- _課題 1_
下の保存データの行をすべて、一字一句変えずに抜き出してください。

- _文書抜粋_
-=-=-=-=-

本発明は、内燃機関に燃料を主噴射した後にポスト噴射制御を行う燃料噴射制御装置に関する。
車両等に搭載されるガソリンエンジンやディーゼルエンジンなどの内燃機関(以下、エンジンともいう)を駆動したときに排出される排気ガス中には、そのまま大気に排出することが好ましくない物質が含まれている。特に、ディーゼルエンジンの排気ガス中には、カーボンを主成分とする粒子状物質(PM:Particulate Matter)、SOOT(煤)、SOF(可溶性有機成分:Soluble Organic Fraction)などが含まれており、大気汚染の原因になる。
排気ガス中に含まれる粒子状物質(以下、PMという)を浄化する装置としては、パティキュレートフィルタをディーゼルエンジンの排気通路に配置し、排気通路を通過する排気ガス中に含まれるPMを捕集することによって、大気中に放出されるエミッションの量を低減する排気浄化装置が知られている。パティキュレートフィルタとしては、例えばDPF(Diesel Particulate Filter)や、DPNR(Diesel Particulate−NOx Reduction system)触媒が用いられている。

-=-=-=-=-

- _課題 2_
上の排気ガス浄化に関する文章を、最後の文に続けて書き進めてください。

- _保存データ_
-=-=-=-=-

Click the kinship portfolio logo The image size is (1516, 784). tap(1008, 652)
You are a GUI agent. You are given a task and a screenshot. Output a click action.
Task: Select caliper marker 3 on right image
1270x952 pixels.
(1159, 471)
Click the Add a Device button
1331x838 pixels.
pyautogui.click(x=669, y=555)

-=-=-=-=-

- _実行結果 1_
Click the kinship portfolio logo The image size is (1516, 784). tap(1008, 652)
You are a GUI agent. You are given a task and a screenshot. Output a click action.
Task: Select caliper marker 3 on right image
1270x952 pixels.
(1159, 471)
Click the Add a Device button
1331x838 pixels.
pyautogui.click(x=669, y=555)

- _実行結果 2_
ところで、パティキュレートフィルタを用いてPMの捕集を行う場合、捕集したPMの堆積量が多くなるとパティキュレートフィルタの詰りが生じる。このようなフィルタの詰りが生じると、パティキュレートフィルタを通過する排気の圧力損失が増大し、これに伴うエンジンの排気背圧増大によってエンジン出力低下や燃費の低下が発生する。
このような問題を解消するため、従来、パティキュレートフィルタに捕集されたPMの捕集量(堆積量)がある程度の量に到達したときに、排気温度を上昇させる等の方法により触媒床温を高温化することで、パティキュレートフィルタ上のPMを酸化(燃焼)してPMを再生している。
そのPM再生方法としては、例えば、主燃料噴射後で排気弁が閉じられる前に少量の燃料を副次的に噴射(ポスト噴射)することで、排気ガスを高温化してパティキュレートフィルタに堆積したPMを酸化(燃焼)させる方法がある。なお、ポスト噴射は、フィルタ再生処理のほか、エンジンの性能改善のために行われることもある。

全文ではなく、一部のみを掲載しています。